Seven rules hold it together: everything expressive is made of light; premium and lightweight are one requirement; attractors fire before decisions; the fallback is the truth; numbers are captions; one horizontal line per surface; and the amber italic is spent only at climaxes. Beneath the components sit a handful of structural calls.

Decisions that mattered

Chosen, not defaulted.

  • Custom code over Webflow, CMS, or frameworks. Each page is one self-contained file: first paint stays under control, hosting is trivial, and nothing breaks when a dependency or platform changes. The content is a handful of case studies and a life story — it changes rarely; a CMS would be infrastructure without a tenant.
  • Scroll-driven narrative over click navigation. A recruiter’s attention is continuous and brief, not exploratory. One gesture they were already making carries the entire story; navigation exists for the return visit.
  • Illustrations over screenshots. Forced by NDA, kept by choice — an animated drawing of the problem (triage finding the critical alert; a tangle resolving) communicates in two seconds what an interface screenshot makes the viewer decode.
  • A plain-text layer as the canonical document. The storybook, the resume road, and the shader hero are enhancements over complete semantic HTML with structured data. One decision serves three readers: constrained humans, screen readers, and AI screeners all get the same facts.
  • Numbers became captions. Evidence supports; it doesn’t attract.

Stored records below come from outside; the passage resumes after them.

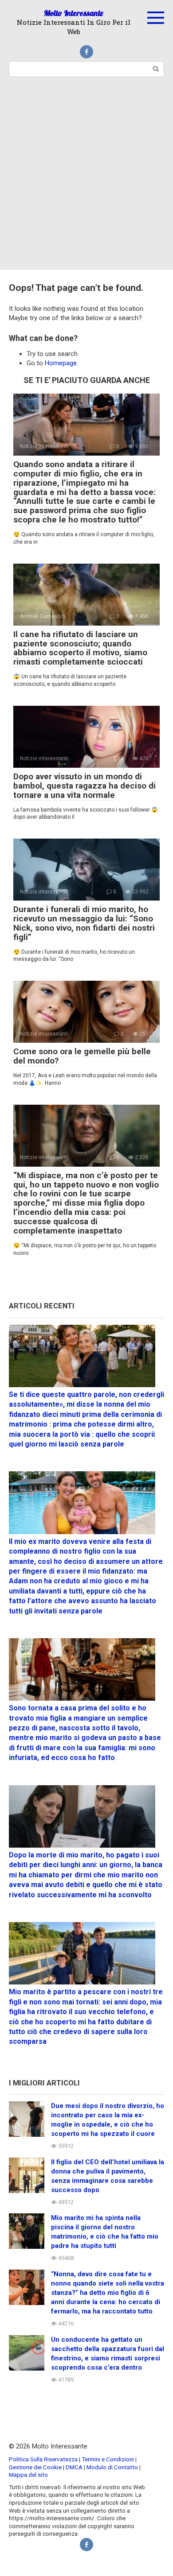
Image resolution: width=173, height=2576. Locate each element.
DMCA (74, 2467)
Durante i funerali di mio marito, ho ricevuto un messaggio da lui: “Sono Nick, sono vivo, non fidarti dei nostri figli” (84, 923)
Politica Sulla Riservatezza (44, 2459)
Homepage (61, 363)
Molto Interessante (73, 13)
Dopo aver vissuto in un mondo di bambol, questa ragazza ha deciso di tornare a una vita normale (84, 785)
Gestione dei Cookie (35, 2467)
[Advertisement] (86, 179)
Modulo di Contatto (112, 2467)
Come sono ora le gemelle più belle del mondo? (82, 1056)
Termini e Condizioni (108, 2459)
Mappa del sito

The illustrations earn the glance; the figures earn the trust.

What these cost: the storybook is desktop-only, so the site’s best artifact is invisible on phones; no CMS means every edit is hand-made HTML; self-contained pages duplicate shared components; and a scroll narrative taxes the skimmer — mitigated, never erased, by the fallback layer.

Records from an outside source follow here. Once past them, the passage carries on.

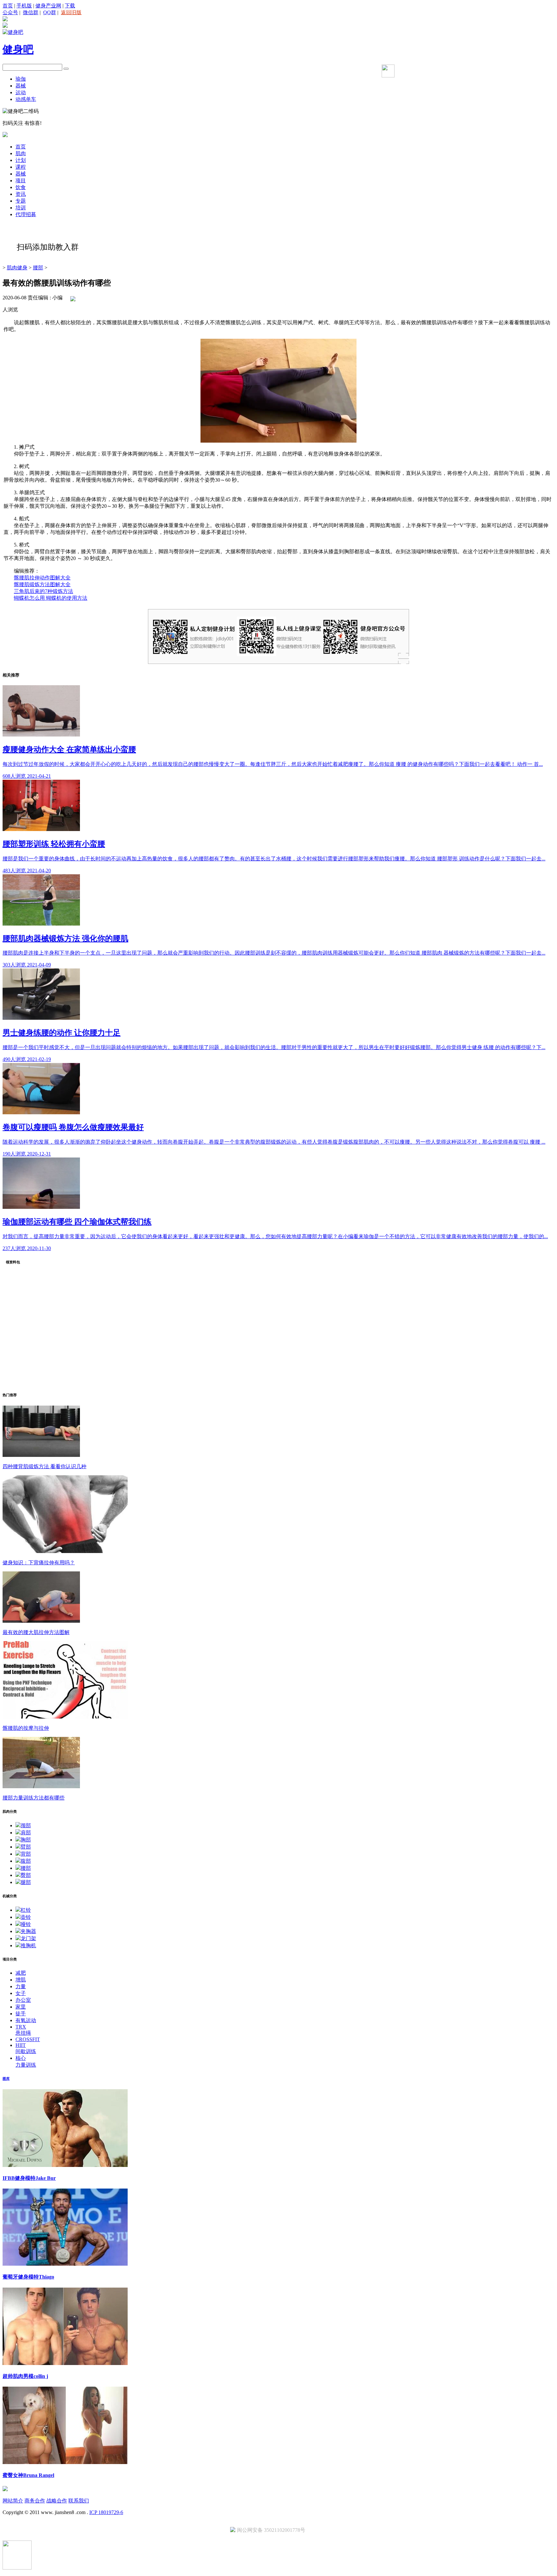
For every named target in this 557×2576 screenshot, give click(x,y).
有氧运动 (25, 2020)
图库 (6, 2078)
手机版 (24, 5)
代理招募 (25, 214)
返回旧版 (71, 12)
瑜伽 (20, 79)
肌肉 (20, 153)
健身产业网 (48, 5)
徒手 (20, 2013)
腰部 (38, 267)
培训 (20, 207)
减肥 (20, 1973)
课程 (20, 167)
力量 (20, 1986)
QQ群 (49, 12)
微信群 (30, 12)
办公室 (23, 2000)
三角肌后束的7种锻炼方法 (43, 591)
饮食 (20, 187)
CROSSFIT (27, 2039)
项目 (20, 180)
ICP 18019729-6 (106, 2512)
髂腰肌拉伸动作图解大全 (42, 577)
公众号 (10, 12)
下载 (70, 5)
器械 (20, 85)
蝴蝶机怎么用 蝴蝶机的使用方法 (50, 598)
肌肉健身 (17, 267)
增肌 (20, 1979)
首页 (8, 5)
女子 (20, 1993)
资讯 (20, 194)
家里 (20, 2007)
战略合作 (56, 2500)
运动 (20, 92)
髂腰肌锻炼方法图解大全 (42, 584)
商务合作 (34, 2500)
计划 (20, 160)
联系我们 (78, 2500)
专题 (20, 201)
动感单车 (25, 99)
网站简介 (13, 2500)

Fig. 9 — Forks were resolved by building, not debating: rejected directions were prototyped far enough to be certain.

Takeaways

What this taught me about AI-assisted product development.

  • Generation is abundant; judgment is scarce. Plan to say no more times than you ever have, and treat that as the job.
  • References outperform prompts. One film frame redirected the hero water better than any paragraph of adjectives. The highest-bandwidth instruction is an image and “like this, but ours.”
  • Verification scales better than intuition. A screenshot plus a number is the trust protocol; assertions are hypotheses.
  • AI compresses implementation and expands review responsibility in equal measure. The hours saved building were reinvested in judging.
  • Cheap iteration is what makes high standards affordable. Four rebuilds of one scene cost minutes each — which is precisely why none of the first three shipped.

Honest outcome

What holds, what’s open.

Verified: zero overflow, zero errors, fallbacks engaging exactly where designed, ambient motion measured in the thousands of changing pixels at rest. Open: not yet shipped — no recruiter data, and this page won’t pretend otherwise.

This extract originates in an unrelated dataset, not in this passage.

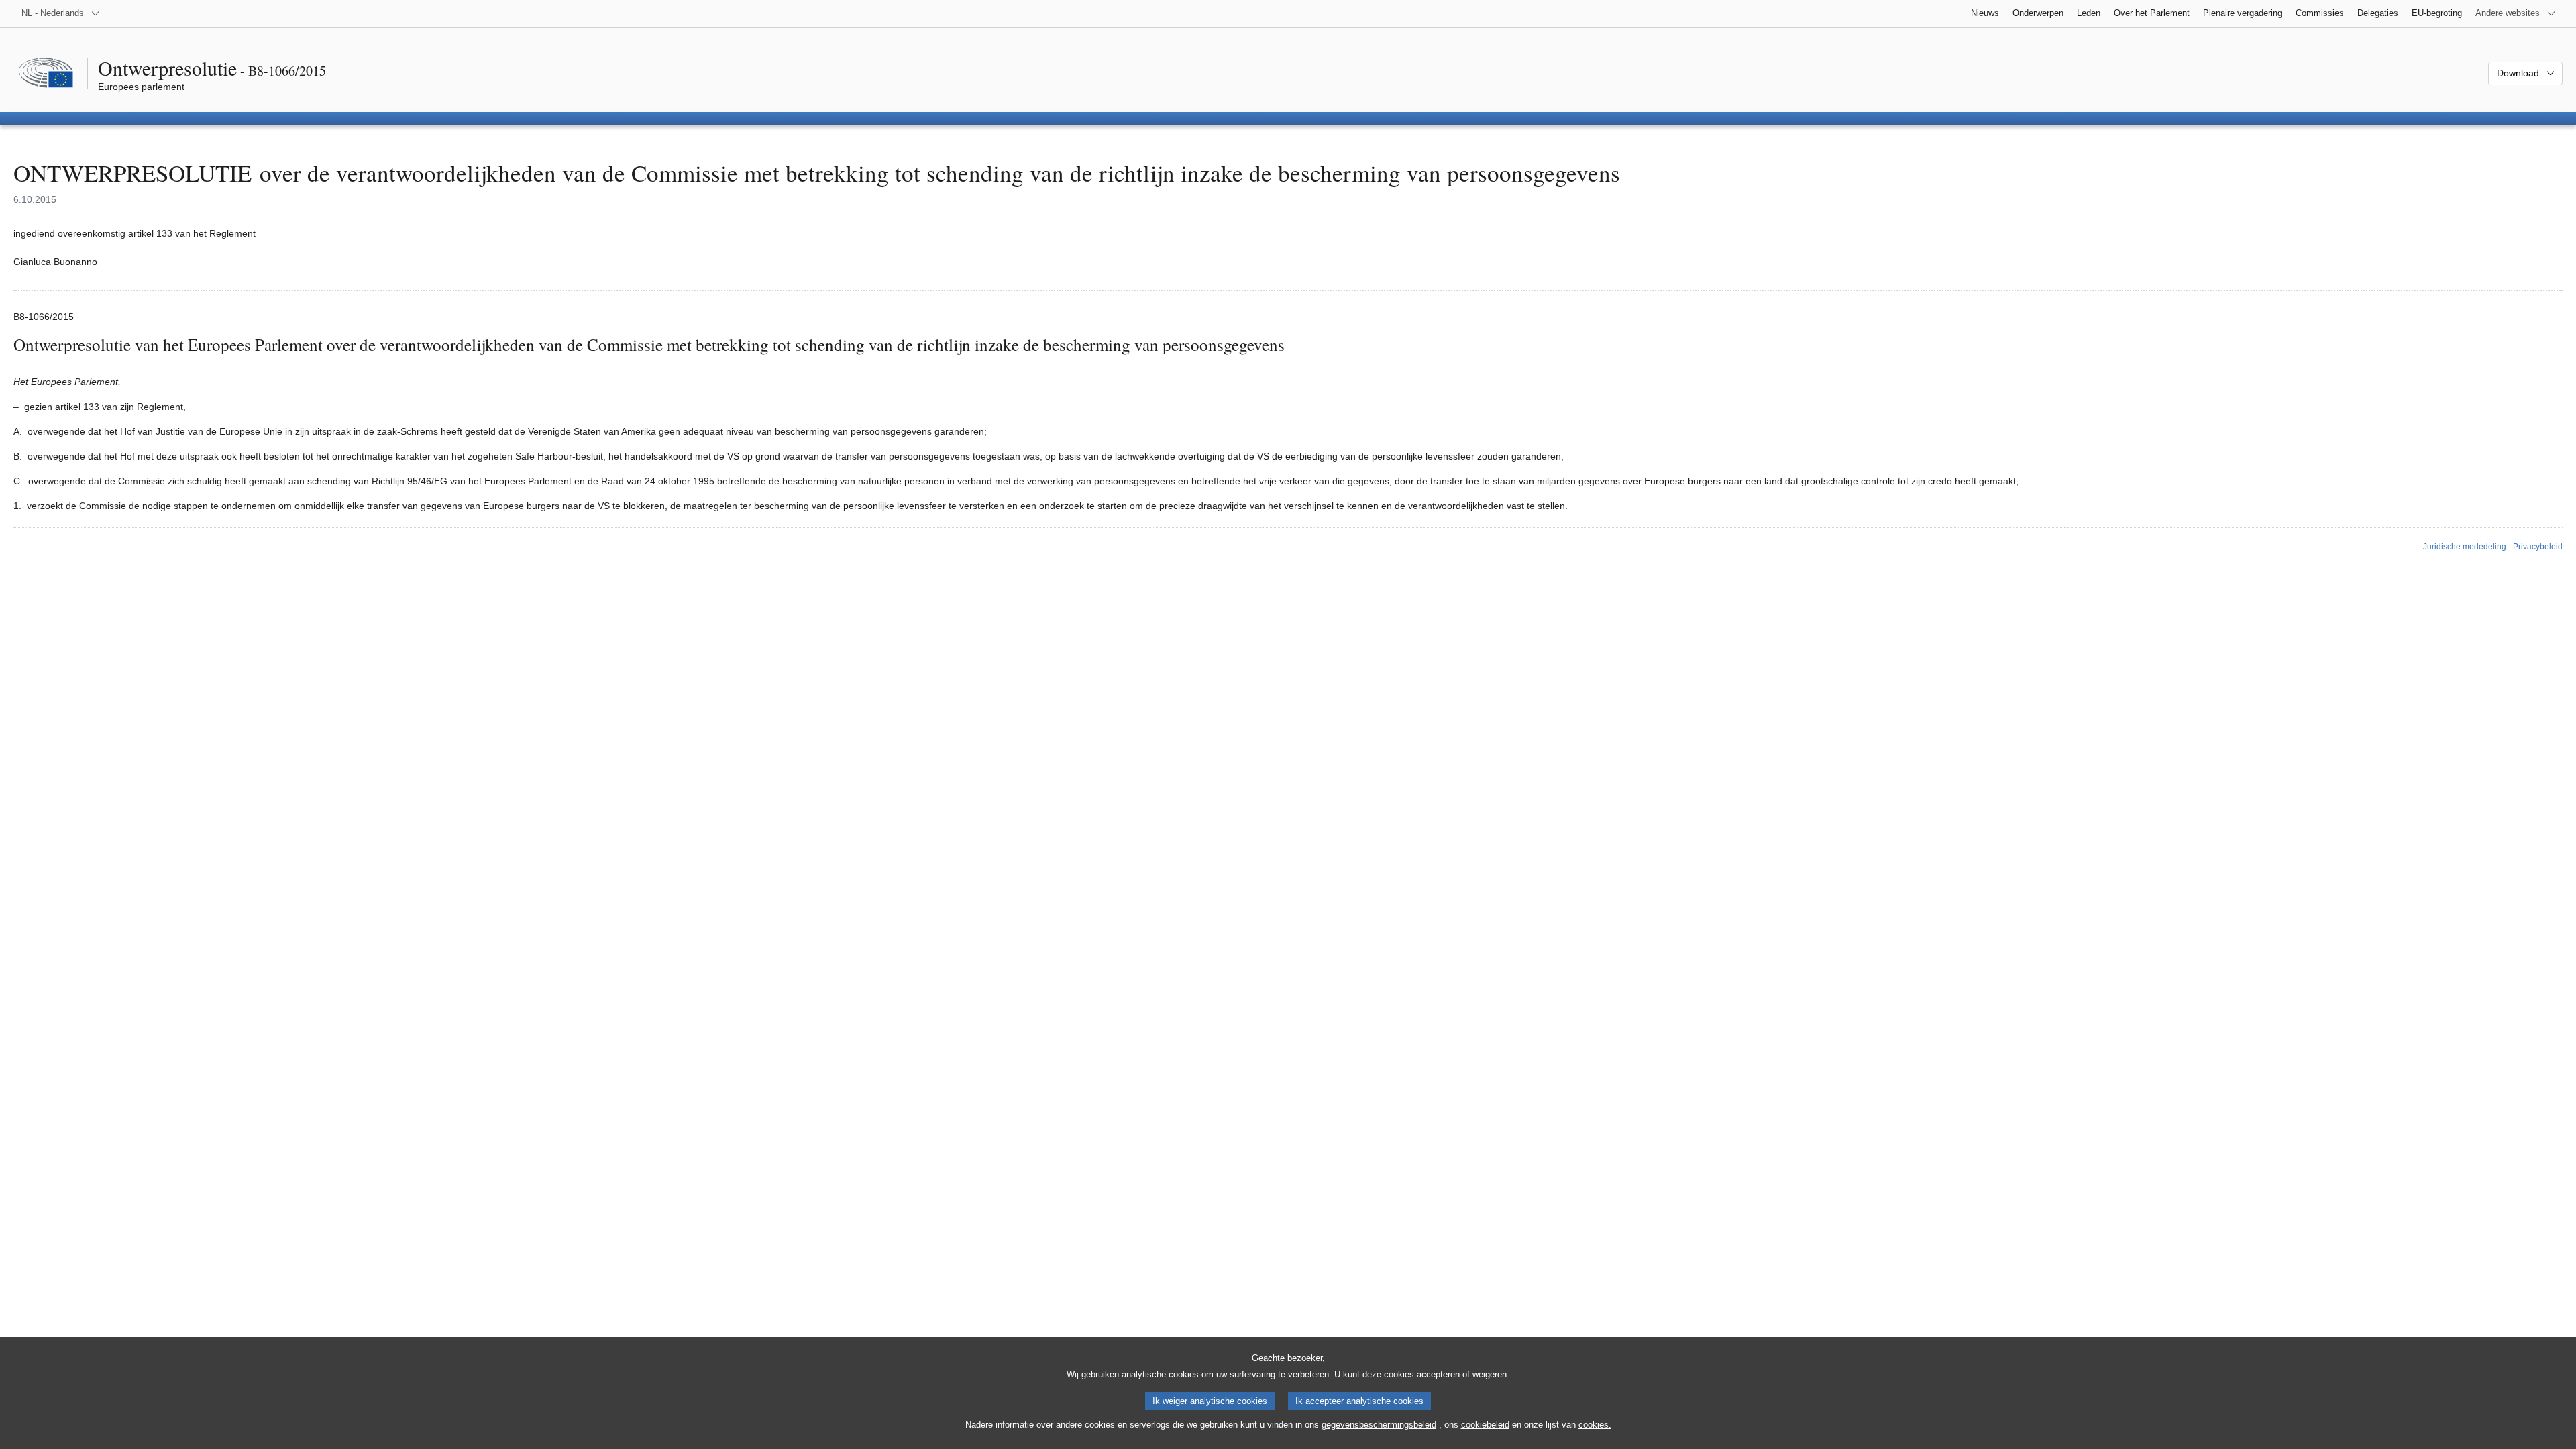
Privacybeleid (2538, 546)
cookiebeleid (1485, 1424)
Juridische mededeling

What AI made possible, in order of importance:

  1. Effort moved from implementation to evaluationThe designer’s hours went where they compound.
  2. A verification harness impractical to hand-buildScreenshots, pixel counts, and probes on every change.
  3. Ideas tested the day they were conceivedThe gap between “what if” and “here it is, measured” collapsed to hours.
  4. Four complete directions explored for one sectionInstead of committing to the first plausible one.

The resulting scale: seven pages, roughly forty components, the canvas scene engines behind them, a WebGL shader, a twenty-scene scroll film, and a hidden arcade game — built and rebuilt through repeated generate-measure-judge cycles (the counts cited earlier are from single components alone), in a timeframe where hand-building would have produced a fraction of it.

This site exists to demonstrate a workflow, not a website. The transferable part is that workflow: reference-driven direction, AI implementation, instrumented verification, human judgment as the gate. None of it is portfolio-specific. It is how I now build product — this site is its first shipped output, and Flow, the budgeting app, is the second.

Fig. 10 — Verified at desktop, tablet, and phone: zero overflow, zero errors, fallbacks engaged.